Methane Mystery Solved: The Cows Did It

One of the favorite myths of the “keep it in the ground” opponents of natural gas has been debunked by a new scientific study on methane emissions. Methane is the primary component of clean-burning natural gas that is used in increasing amounts for generating electricity.

U.S. emissions of carbon dioxide from the power sector have steadily declined back to early 1990s levels, thanks to the increased use of clean-burning natural gas for electricity generation.  Yet, opponents have tried to convince the public that these lower emission levels have been more than offset by what they claim are increased “fugitive” emissions of methane gas associated with the natural gas revolution and the pipeline operations necessary to transport the fuel.

The new study sets the record, and the science, straight:  the cows did it. The study released last week in the Carbon Balance and Management Journal, entitled “Revised methane emissions factors and spatially distributed annual carbon fluxes for global livestock”, concludes that “livestock methane emissions…account for a significant part of the increase in annual methane emissions since 2007.”

The study was conducted by scientists with the Joint Global Change Research Institute, an organization operated by the University of Maryland and the Pacific Northwest National Laboratory. The study’s authors found that “livestock methane emissions, while not the dominant overall source of global methane emissions, may be a major contributor to the observed annual emissions increases over the 2000s to 2010s”.

In fact, according to EPA data, fossil fuel production and use contributed less than one-third of U.S. methane emissions in 2015, compared to agriculture and landfills which contributed over half. EPA also reports that U.S. methane emissions from energy operations declined 24% from 1990 to 2015, even though natural gas production grew 55% over the same period. In contrast, methane emissions from agriculture increased over 12% during the same 25-year timeframe.
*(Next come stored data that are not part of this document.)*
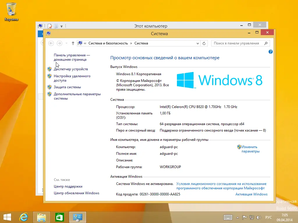298x223 pixels.
Task: Click the blue Help question mark
Action: pos(270,52)
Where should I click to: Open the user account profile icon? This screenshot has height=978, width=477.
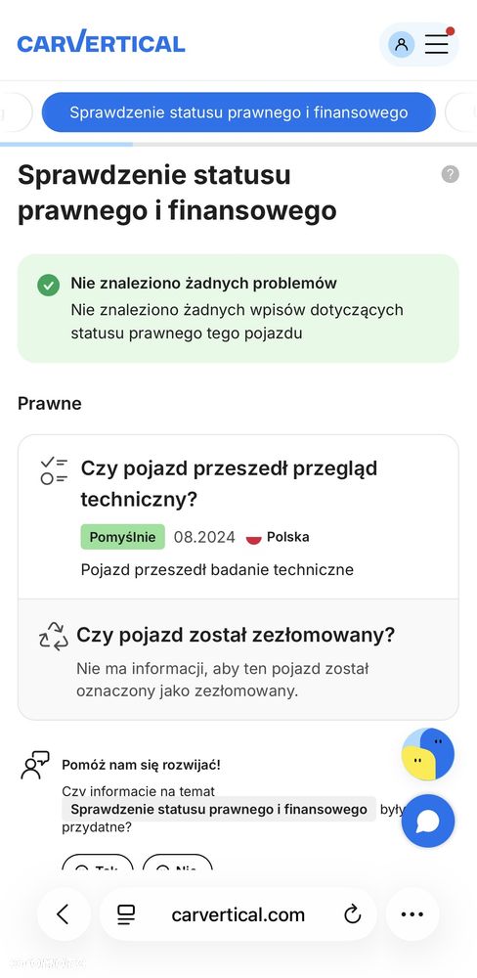click(x=401, y=44)
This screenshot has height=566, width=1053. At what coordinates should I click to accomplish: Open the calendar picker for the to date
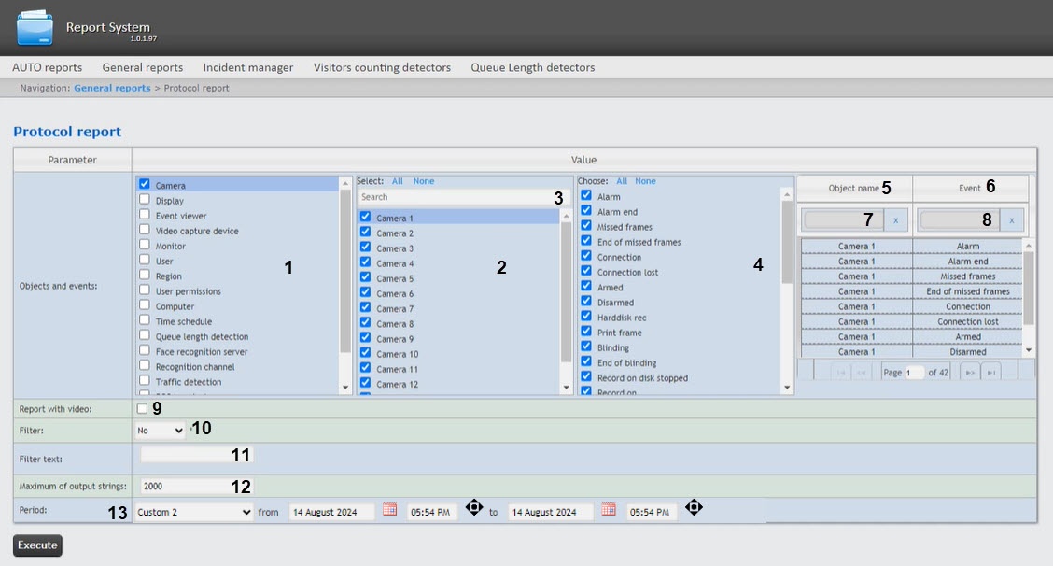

The study’s authors should get ready for what will surely come next: the full weight of the “Chicken Little” wing of the climate science community will descend on the study and its authors in an attempt to discredit their conclusions while disparaging the authors’ scientific credentials. They believe that any scientific research that debunks the “settled science” narratives of natural gas opponents, however carefully researched and thoroughly reviewed, must be shouted down.